A pena de prisão não se mostra adequada para as mulheres
condenadas por tráfico de drogas nem para qualquer tipo de condenação, haja
vista a barbárie do sistema prisional brasileiro constatada, inclusive, pelo
Conselho Nacional de Justiça (CNJ) em seus mutirões carcerários. A prisão
reproduz desigualdade e não corresponde às funções a ela declaradas. E, apesar
de ser um mal necessário em determinadas situações, o Estado não pode querer
alcançar a segurança pública só com repressão. É necessário reforçar as
políticas públicas de educação, assistência social, inclusão produtiva etc. A
responsabilidade pela segurança pública não é só do direito penal.
O que leva as mulheres a se envolverem com o tráfico?
Persiste, ainda, na sociedade, o discurso que associa
criminalidade com periculosidade, como se o envolvimento em crimes fosse
prática exclusiva de minoria de pessoas perigosas, as quais teriam de ser
“transformadas” por meio do encarceramento, afastadas do convívio social. O que
se percebe, entretanto, é a criminalização da pobreza. O sistema penal é seletivo.

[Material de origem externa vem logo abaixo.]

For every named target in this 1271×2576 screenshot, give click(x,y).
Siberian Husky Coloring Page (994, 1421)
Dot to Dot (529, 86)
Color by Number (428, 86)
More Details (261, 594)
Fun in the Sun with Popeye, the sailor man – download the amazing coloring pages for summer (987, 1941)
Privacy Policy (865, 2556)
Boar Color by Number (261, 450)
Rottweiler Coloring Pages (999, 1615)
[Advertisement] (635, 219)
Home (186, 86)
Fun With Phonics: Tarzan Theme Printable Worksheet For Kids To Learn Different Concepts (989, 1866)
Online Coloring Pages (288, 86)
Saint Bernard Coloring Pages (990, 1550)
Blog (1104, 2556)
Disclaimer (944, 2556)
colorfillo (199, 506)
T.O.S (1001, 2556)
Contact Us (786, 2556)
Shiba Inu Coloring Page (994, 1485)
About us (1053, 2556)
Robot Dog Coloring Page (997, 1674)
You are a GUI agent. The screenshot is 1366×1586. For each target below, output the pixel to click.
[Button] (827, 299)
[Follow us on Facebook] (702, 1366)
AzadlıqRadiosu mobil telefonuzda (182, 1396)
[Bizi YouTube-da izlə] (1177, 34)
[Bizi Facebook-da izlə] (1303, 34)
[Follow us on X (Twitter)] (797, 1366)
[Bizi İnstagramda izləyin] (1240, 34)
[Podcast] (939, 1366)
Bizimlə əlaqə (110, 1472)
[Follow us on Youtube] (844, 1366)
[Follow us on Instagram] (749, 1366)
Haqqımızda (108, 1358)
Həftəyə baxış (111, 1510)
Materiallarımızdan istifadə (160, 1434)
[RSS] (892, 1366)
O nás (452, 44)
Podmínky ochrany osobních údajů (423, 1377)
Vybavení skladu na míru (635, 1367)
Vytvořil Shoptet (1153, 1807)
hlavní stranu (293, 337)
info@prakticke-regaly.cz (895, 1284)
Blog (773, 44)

O tráfico de drogas no Brasil tem sido o grande responsável pela ascensão da
criminalização feminina. Não há como não associar isso à falência do Estado nas
questões sociais.
Qual o perfil das mulheres presas por tráfico de drogas?
Pesquisas realizadas no País apontam que as mulheres presas
por tráfico de drogas no Brasil são, em sua maioria, provenientes de estratos
sociais baixos. Essa é a clientela das penas privativas de liberdade e também
das penas restritivas de direito, as quais não deixam de reproduzir a
seletividade do sistema prisional. Sabe-se que os dados do Departamento
Penitenciário Nacional (Depen) indicam que, no Brasil, o tráfico de drogas
ilícitas é a atividade que mais leva mulheres à prisão. No Amazonas, mais de
80% das mulheres presas são acusadas por tráfico de drogas.
O que a senhora tem a dizer sobre a mulher que é condenada
por ter tentado levar drogas para o marido no presídio?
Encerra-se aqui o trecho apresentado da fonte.